• [Supplied passage]:
OBJECTIVE: To compare antiphospholipid antibodies in deliveries with and without stillbirth using a multicenter, population-based case–control study of stillbirths and live births.
METHODS: Maternal sera were assayed for immunoglobulin (Ig)G and IgM anticardiolipin and anti-β2-glycoprotein-I antibodies. Assays were performed in 582 stillbirth deliveries and 1,547 live birth deliveries.
RESULTS: Elevated levels of IgG anticardiolipin and IgG anti-β2-glycoprotein-I antibodies were associated with an approximate threefold increased odds of stillbirth (crude odds ratio [OR] 3.43, 95% confidence interval [CI] 1.79–6.60, 3.8% compared with 1.1% and OR 3.17, 95% CI 1.30–7.72, (1.9% compared with 0.6%, respectively) when all deliveries with stillbirth were compared with all deliveries with live birth. When the subset of stillbirths not associated with fetal anomalies or obstetric complications was compared with term live births, elevated IgG anticardiolipin antibodies were associated with stillbirth (5.0% compared with 1.0%; OR 5.30, 95% CI, 2.39–11.76; IgG anti-β2-glycoprotein-I antibodies (1.9% compared with 0.6%) had an OR of 3.00 (95% CI 1.01–8.90) and IgM anticardiolipin antibodies (6.0% compared with 3.0%) had an OR of 2.03 (95% CI 1.09–3.76). Elevated levels of anticardiolipin and anti-β2-glycoprotein-I antibodies were associated with a threefold to fivefold increased odds of stillbirth.
CONCLUSIONS: Our data support consideration of testing for antiphospholipid antibodies in cases of otherwise unexplained stillbirth.

• [Problems to work on]:
• A. Do these statements agree with the stillbirth abstract? (i) Assays were run on sera from 582 stillbirth deliveries and 1,547 live birth deliveries. (ii) The maternal sera were tested for IgA antibodies. (iii) In the subset comparison with term live births, elevated IgM anticardiolipin antibodies appeared in 6.0% compared with 3.0%. For each, answer yes or no and quote the deciding words of the abstract.
• B. Can you turn the paragraph of the stillbirth abstract that begins "RESULTS: Elevated levels of IgG anticardiolipin" into a short list that keeps its main figures?
• C. Could you repeat everything in the stillbirth abstract from "OBJECTIVE: To compare" down to "live birth deliveries."?

• [Record excerpts]:
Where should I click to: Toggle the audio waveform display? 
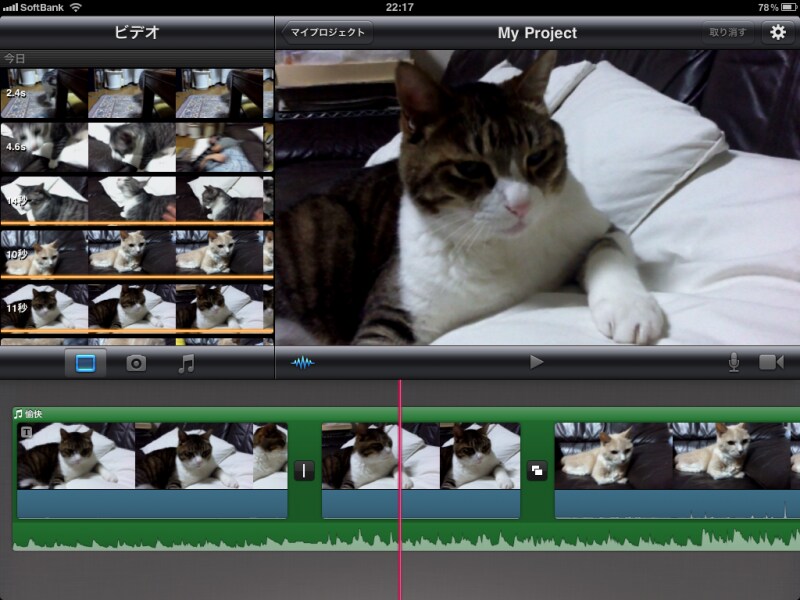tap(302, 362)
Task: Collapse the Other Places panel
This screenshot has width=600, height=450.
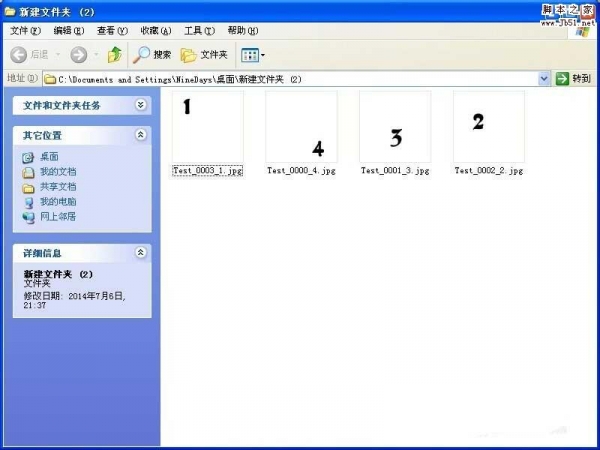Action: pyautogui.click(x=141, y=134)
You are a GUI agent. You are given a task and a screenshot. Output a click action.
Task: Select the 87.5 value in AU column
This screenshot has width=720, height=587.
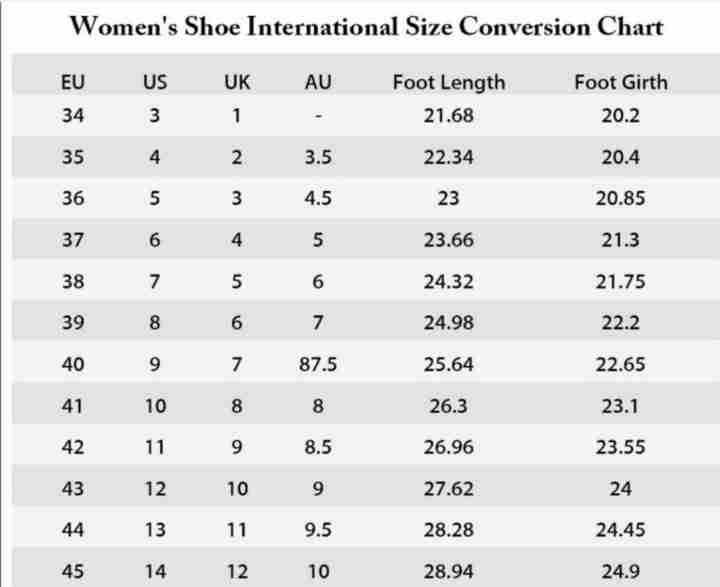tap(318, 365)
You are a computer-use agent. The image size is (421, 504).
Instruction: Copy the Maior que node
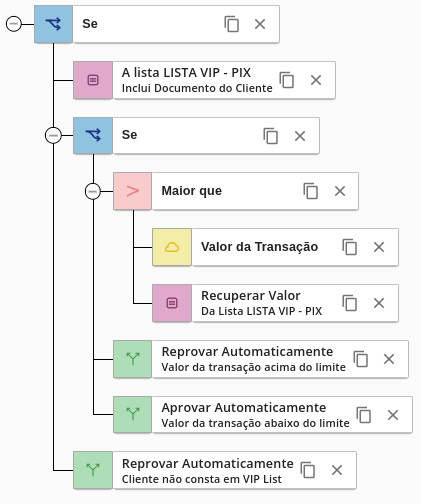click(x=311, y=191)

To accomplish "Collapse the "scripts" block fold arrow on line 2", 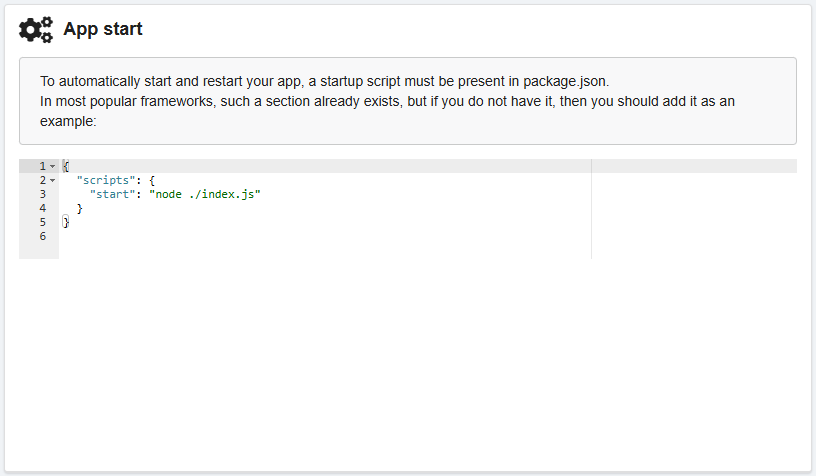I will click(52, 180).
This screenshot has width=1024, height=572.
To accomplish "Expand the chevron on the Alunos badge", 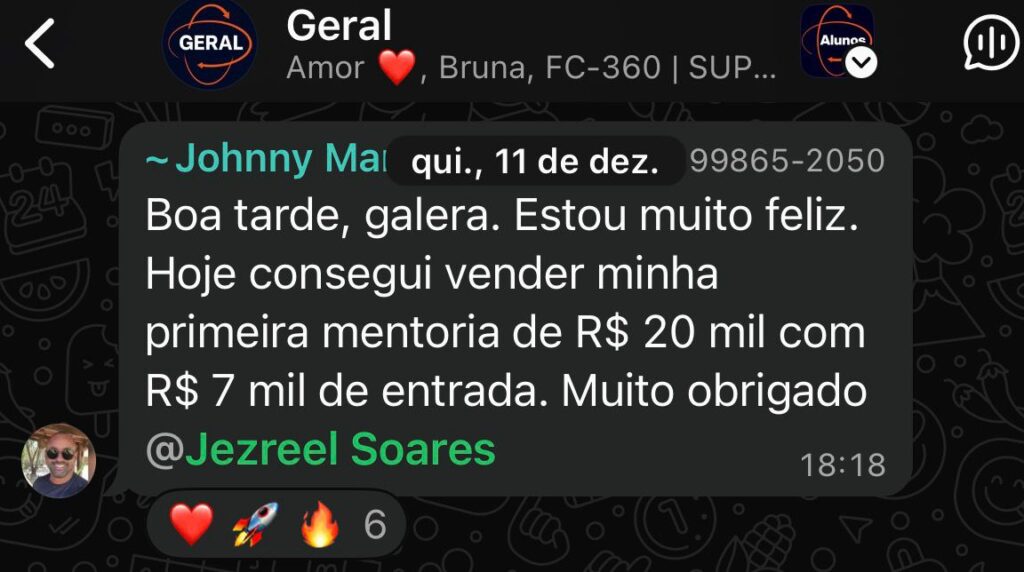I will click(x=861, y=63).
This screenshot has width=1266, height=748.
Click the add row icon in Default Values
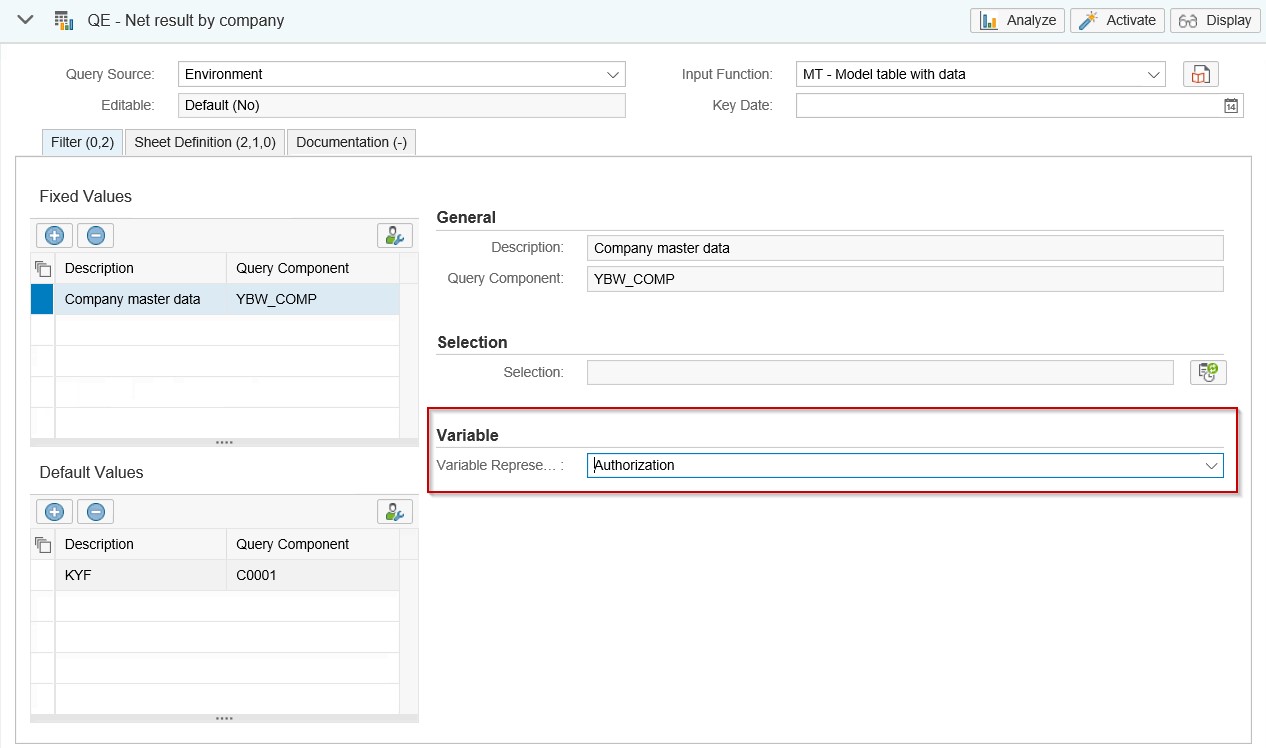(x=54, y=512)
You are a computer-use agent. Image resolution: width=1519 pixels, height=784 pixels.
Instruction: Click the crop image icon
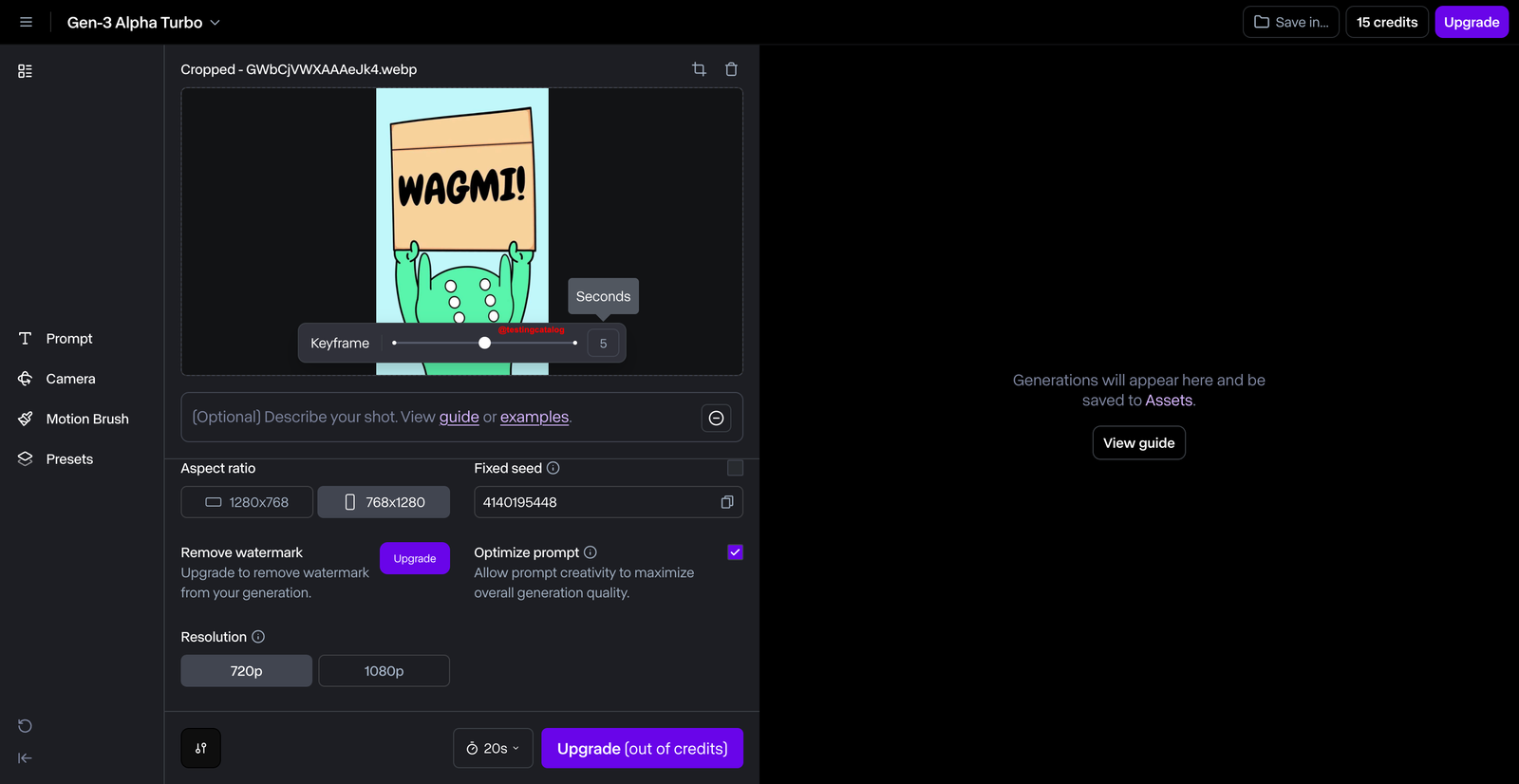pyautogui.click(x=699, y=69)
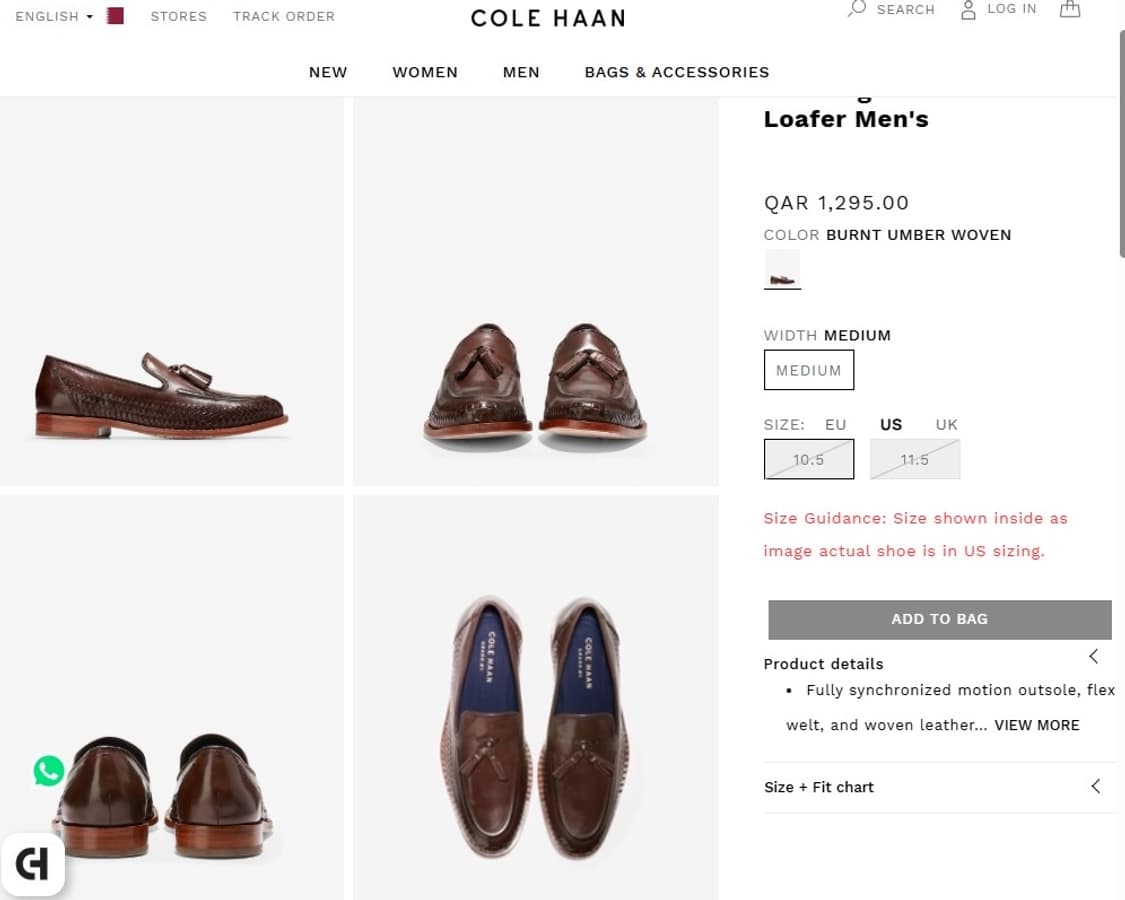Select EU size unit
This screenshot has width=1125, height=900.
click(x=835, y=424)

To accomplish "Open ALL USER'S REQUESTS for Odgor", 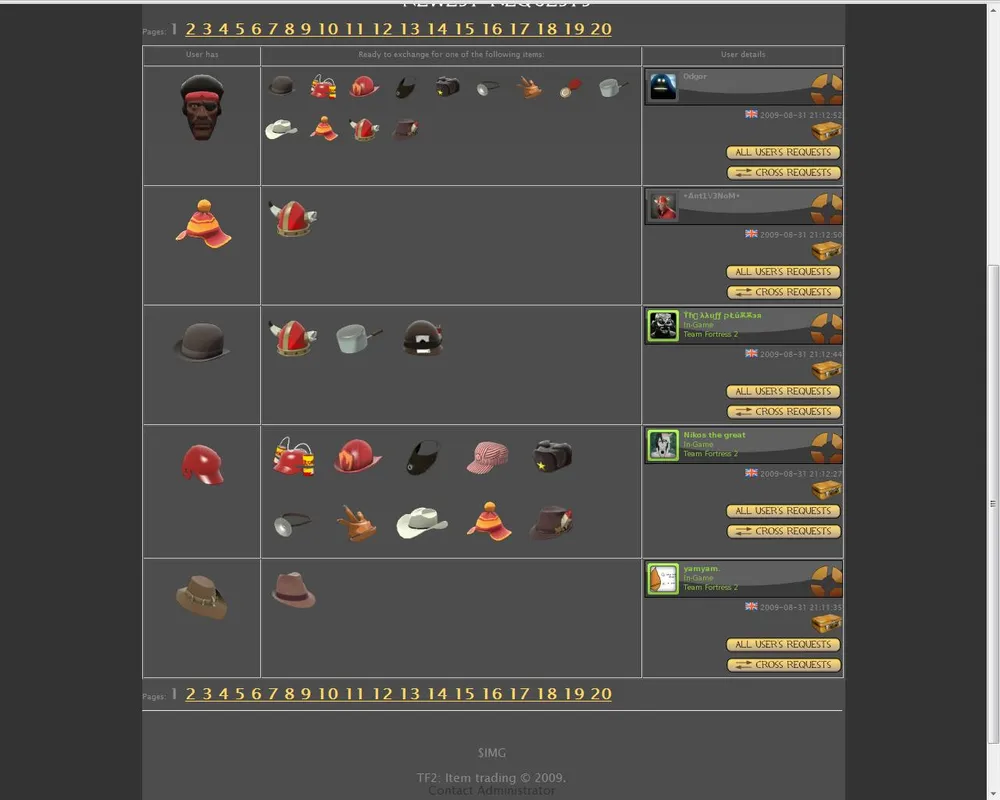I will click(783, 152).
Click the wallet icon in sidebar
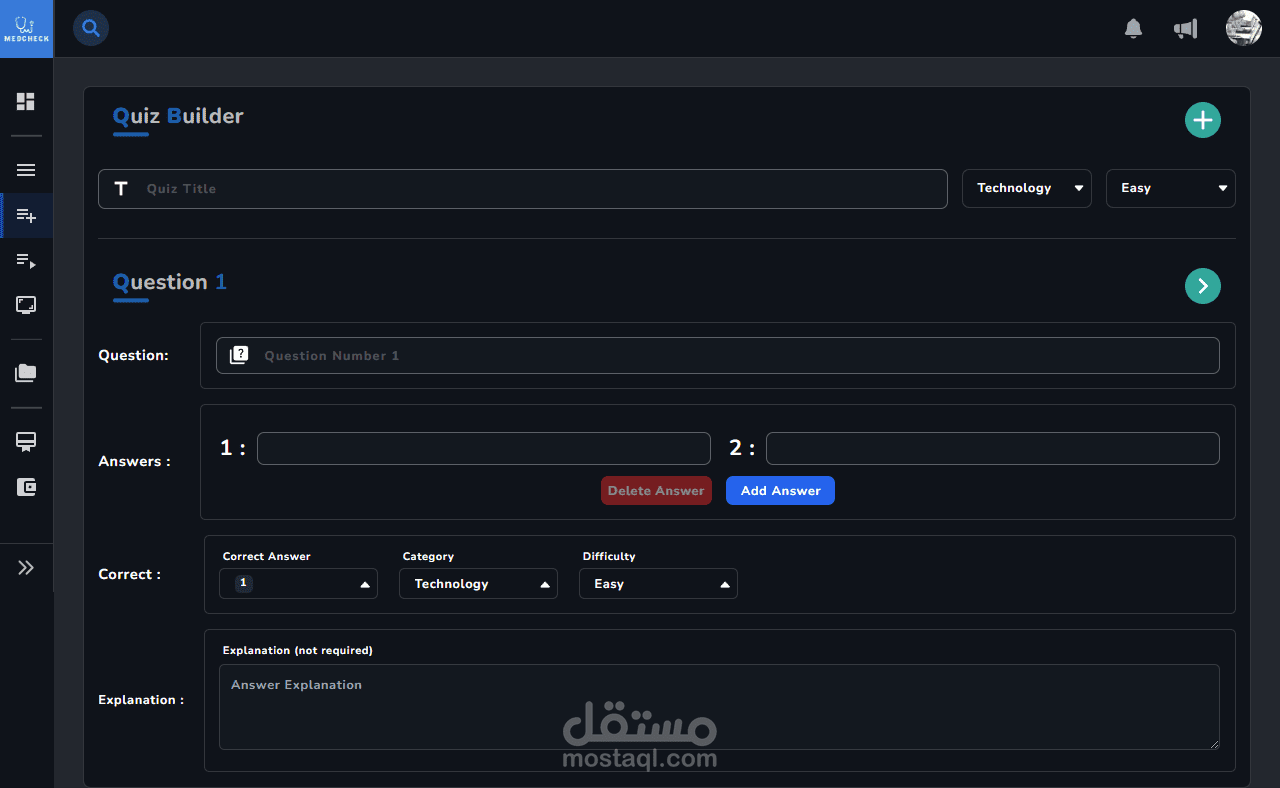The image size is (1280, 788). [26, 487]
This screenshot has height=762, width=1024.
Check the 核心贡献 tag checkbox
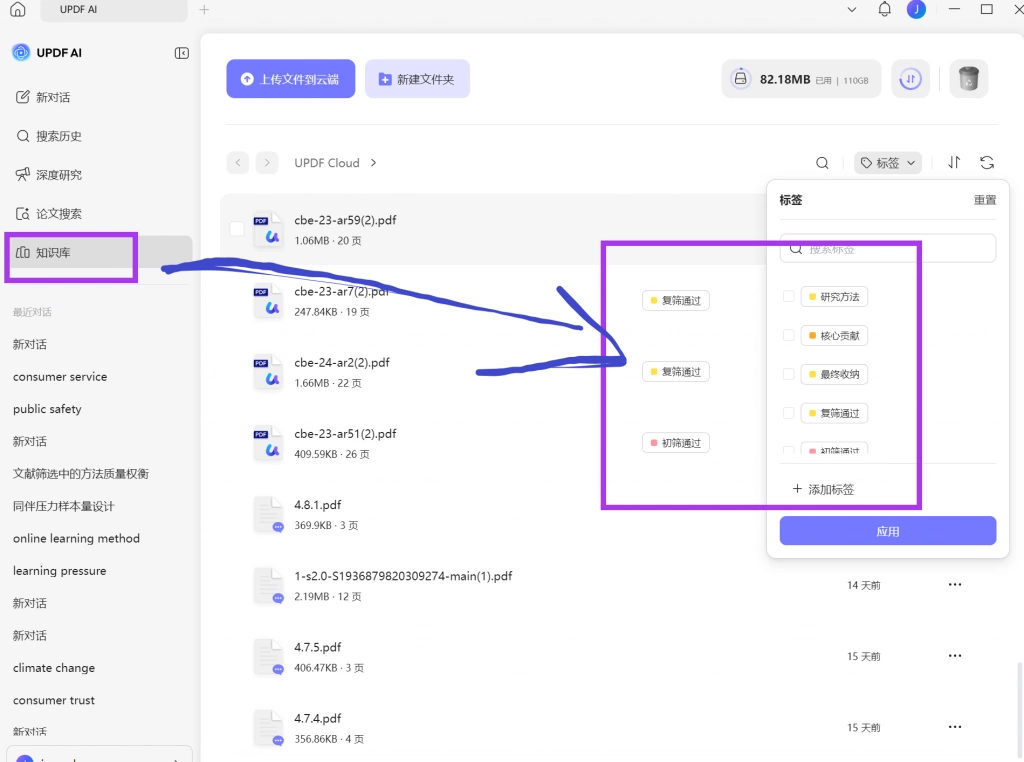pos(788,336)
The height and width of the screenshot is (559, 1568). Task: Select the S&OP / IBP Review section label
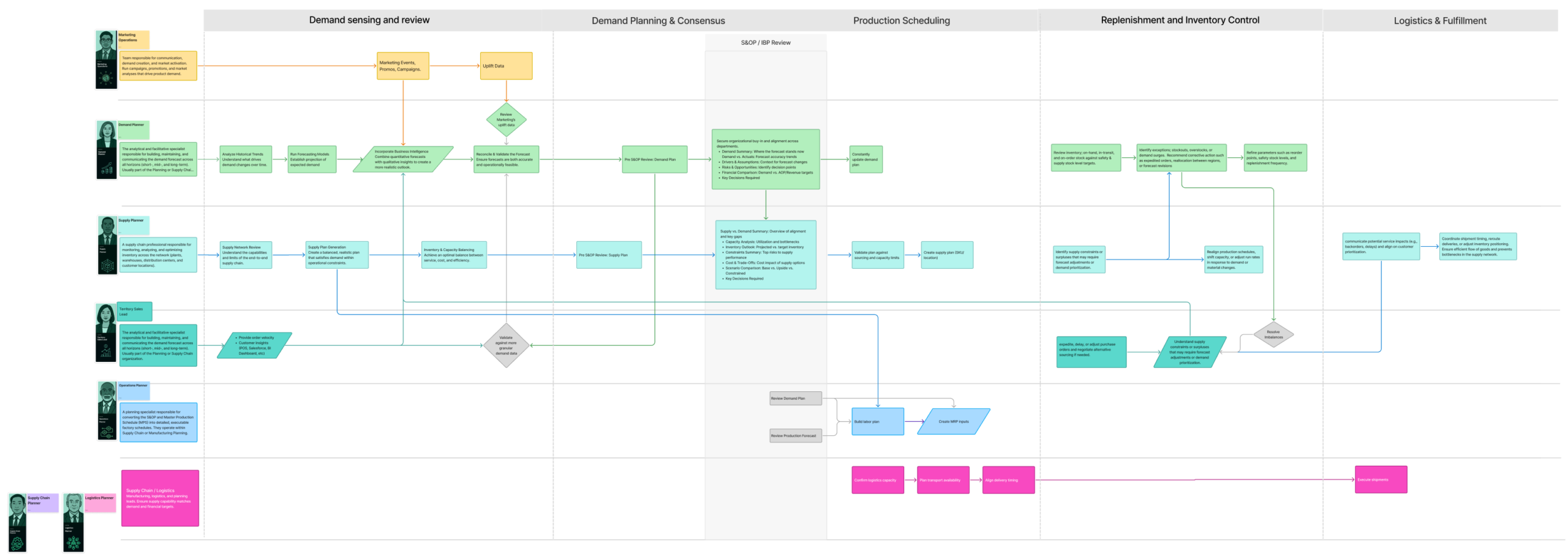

• [Exercise solutions]:
• A.
(i) Yes: "Assays were performed in 582 stillbirth deliveries and 1,547 live birth deliveries."
(ii) No: "Maternal sera were assayed for immunoglobulin (Ig)G and IgM anticardiolipin and anti-β2-glycoprotein-I antibodies."
(iii) Yes: "IgM anticardiolipin antibodies (6.0% compared with 3.0%) had an OR of 2.03"

• B.
- All stillbirth deliveries compared with all live birth deliveries:
  - Elevated IgG anticardiolipin: 3.8% vs. 1.1%, crude OR 3.43 (95% CI 1.79–6.60)
  - Elevated IgG anti-β2-glycoprotein-I: 1.9% vs. 0.6%, OR 3.17 (95% CI 1.30–7.72)
  - Both linked to about threefold higher odds of stillbirth
- Stillbirths without fetal anomalies or obstetric complications compared with term live births:
  - IgG anticardiolipin: 5.0% vs. 1.0%, OR 5.30 (95% CI 2.39–11.76)
  - IgG anti-β2-glycoprotein-I: 1.9% vs. 0.6%, OR 3.00 (95% CI 1.01–8.90)
  - IgM anticardiolipin: 6.0% vs. 3.0%, OR 2.03 (95% CI 1.09–3.76)
- Overall, elevated anticardiolipin and anti-β2-glycoprotein-I antibodies were linked to threefold to fivefold higher odds of stillbirth.

• C.
OBJECTIVE: To compare antiphospholipid antibodies in deliveries with and without stillbirth using a multicenter, population-based case–control study of stillbirths and live births.
METHODS: Maternal sera were assayed for immunoglobulin (Ig)G and IgM anticardiolipin and anti-β2-glycoprotein-I antibodies. Assays were performed in 582 stillbirth deliveries and 1,547 live birth deliveries.